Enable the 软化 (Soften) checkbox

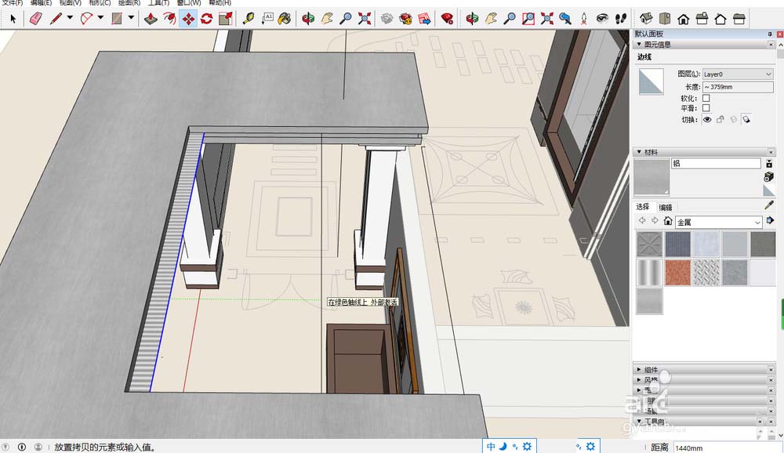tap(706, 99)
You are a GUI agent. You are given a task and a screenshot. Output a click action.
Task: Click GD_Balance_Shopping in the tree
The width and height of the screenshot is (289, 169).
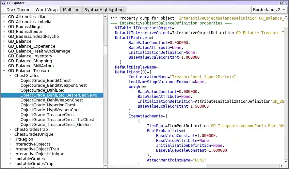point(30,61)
...
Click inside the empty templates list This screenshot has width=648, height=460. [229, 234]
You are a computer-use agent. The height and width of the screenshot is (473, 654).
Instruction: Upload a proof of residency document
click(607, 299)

Task brief
Select and copy every line of the material that holds the string "agent".

Answer to this task
You are a GUI agent. You are given a task and a screenshot. Output a click action.
You are a computer-use agent. The height and width of the screenshot is (473, 654).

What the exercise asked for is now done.